On Monday, June 24, the U.S. Supreme Court agreed to hear Georgia v. PublicResourceOrg Inc., No. 18-1150, and to decide whether annotations that accompany state and local laws are copyrightable.  In particular, the issue, as defined in Georgia’s petition for cert., is “whether the government edicts doctrine extends to – and thus renders uncopyrightable – works that lack the force of law, such as annotations in the Official Code of Georgia Annotated.”

The government edicts doctrine is a judicially created exception to copyright protection prohibiting such protection for government edicts – such as judicial decisions and statutes.  The Supreme Court last directly addressed the scope of the edicts doctrine over a century ago in two cases in 1888.  The Court first held that opinions of state court judges, just like Supreme Court opinions, were not copyrightable.1  Shortly thereafter, the Court held that federal copyright law did not prevent a state-employed reporter from holding a valid copyright in the result of his own “intellectual labor” (e.g., writing annotations for opinions in the Illinois Reports) when the state had not reserved the copyright to itself.2  Now, over a century later, the Court will decide whether a state (Georgia, in this instance) can hold a valid copyright in the annotations that accompany state statutes.  These annotations include analysis and relevant judicial opinions, and thus elaborate on the law – but they are not themselves legally binding.
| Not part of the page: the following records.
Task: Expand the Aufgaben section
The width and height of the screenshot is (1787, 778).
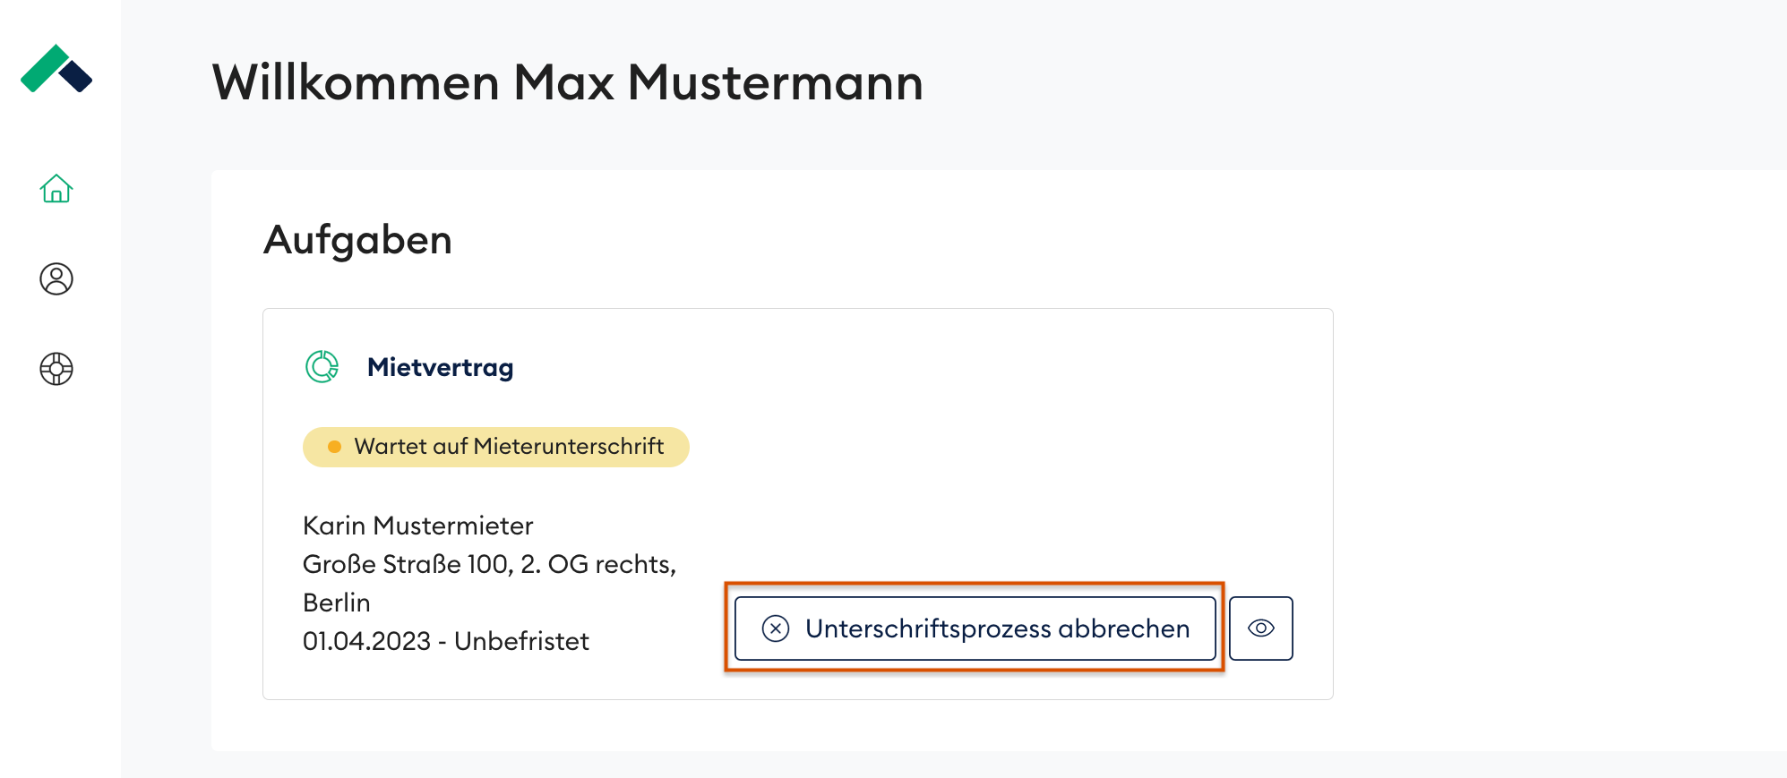Action: tap(357, 239)
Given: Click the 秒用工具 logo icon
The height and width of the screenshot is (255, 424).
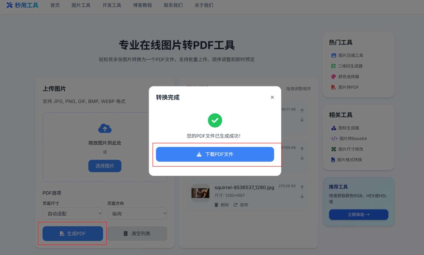Looking at the screenshot, I should [x=10, y=5].
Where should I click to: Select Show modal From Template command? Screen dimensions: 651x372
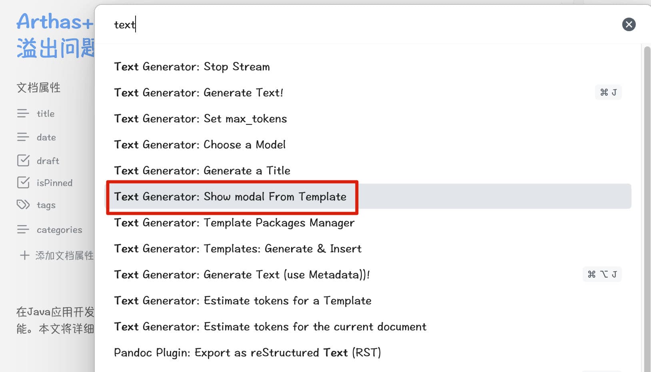[x=230, y=196]
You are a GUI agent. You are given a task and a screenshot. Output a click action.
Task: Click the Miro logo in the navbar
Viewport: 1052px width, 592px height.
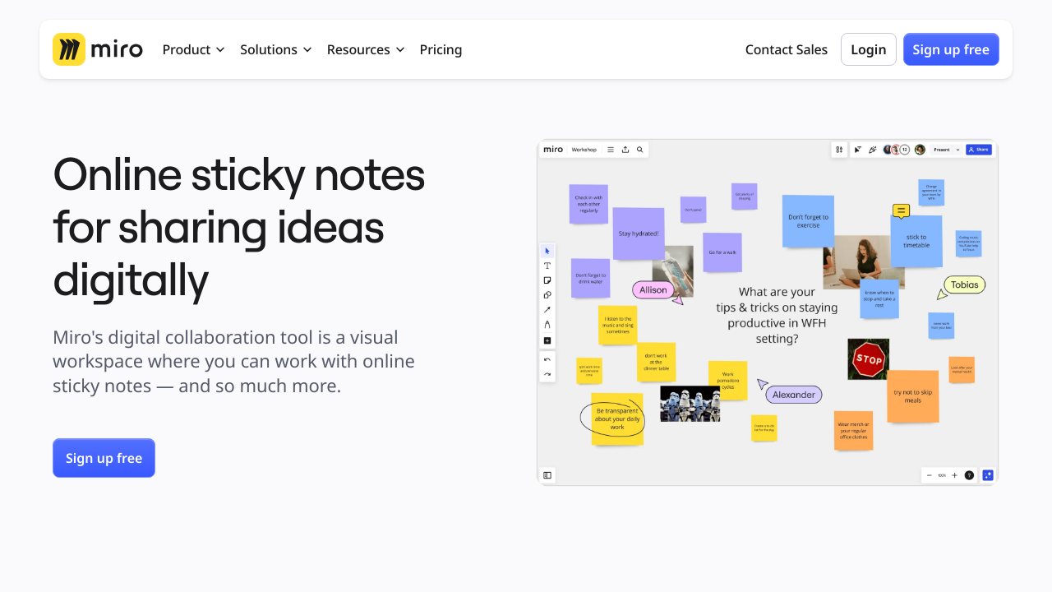pyautogui.click(x=98, y=49)
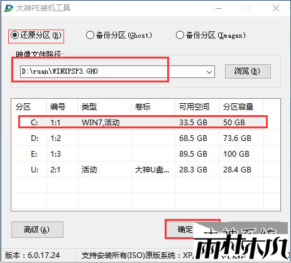Select the 备份分区 (Ghost) radio option
Image resolution: width=291 pixels, height=263 pixels.
119,35

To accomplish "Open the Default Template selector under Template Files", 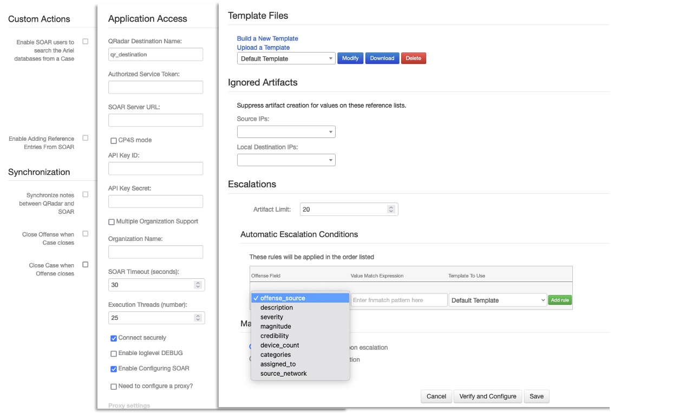I will click(x=286, y=58).
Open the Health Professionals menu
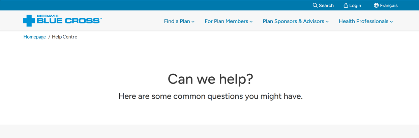Image resolution: width=419 pixels, height=138 pixels. (363, 21)
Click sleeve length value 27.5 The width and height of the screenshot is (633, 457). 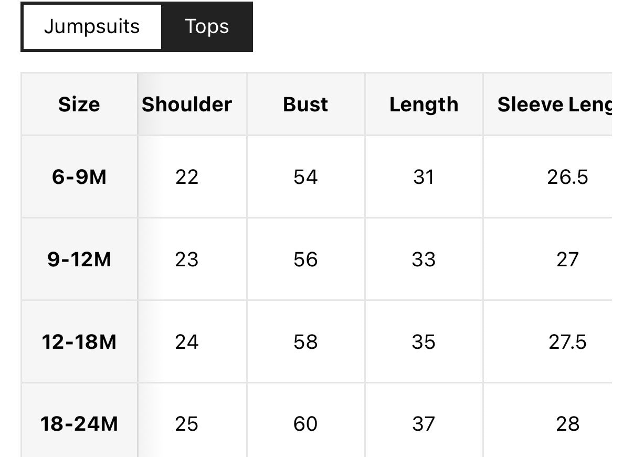(x=567, y=342)
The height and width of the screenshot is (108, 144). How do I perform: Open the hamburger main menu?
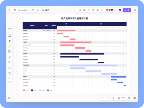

This case began in 2015, when the state of Georgia brought a copyright infringement suit against the website PublicResourceOrg (“PublicResource”) for republishing on its website, free of charge, 186 volumes of Georgia’s annotated state code.  Georgia held the copyright to its annotated code, made the plain text version available for free online, and gave LexisNexis exclusive rights to sell the annotated code for $404 per copy.  Such outsourcing of the publication and annotation of regulations to the private sector is common these days.  At the district court, Georgia prevailed on a motion for summary judgment, where the court held that the annotations were copyrightable and that PublicResource’s activities constituted infringement.3  However, this ruling was reversed on appeal, where the 11th Circuit Court of Appeals determined that “authorship” is the basis for the edicts doctrine.4  The appellate court held that the people are the ultimate authors of the annotations, and, as a work of the people, the annotations are “inherently public domain material and therefore uncopyrightable.”5

Naturally, Georgia and PublicResource disagree as to whether the appellate court was wrong to extend the edicts doctrine to cover Georgia’s annotated laws.  However, both parties agreed that Georgia’s petition for cert. should be granted, as the edicts doctrine has proven difficult to apply when a work does not fit neatly into the category of statutes or judicial opinions and the Supreme Court could offer significant clarity.

Implications

In addition to Georgia, several other states hold registered copyrights in annotations to their statutory codes.  If the Supreme Court adopts the 11th Circuit’s view of the government edicts doctrine, these copyrights may be at risk of invalidation.  PublicResource argues that, in the absence of these copyrights, the public will have greater access to the law, particularly in the absence of the fees normally associated with copyrighted annotations.  Conversely, Georgia argues that the copyrights are necessary incentives for third party companies to assist in either producing annotations or distributing annotated copies, or both.  The Supreme Court now has the chance to clarify whether annotations to the law, like the law itself, belong to the people.

 


[1] See Banks v. Manchester, 128 U.S. 244 (1888).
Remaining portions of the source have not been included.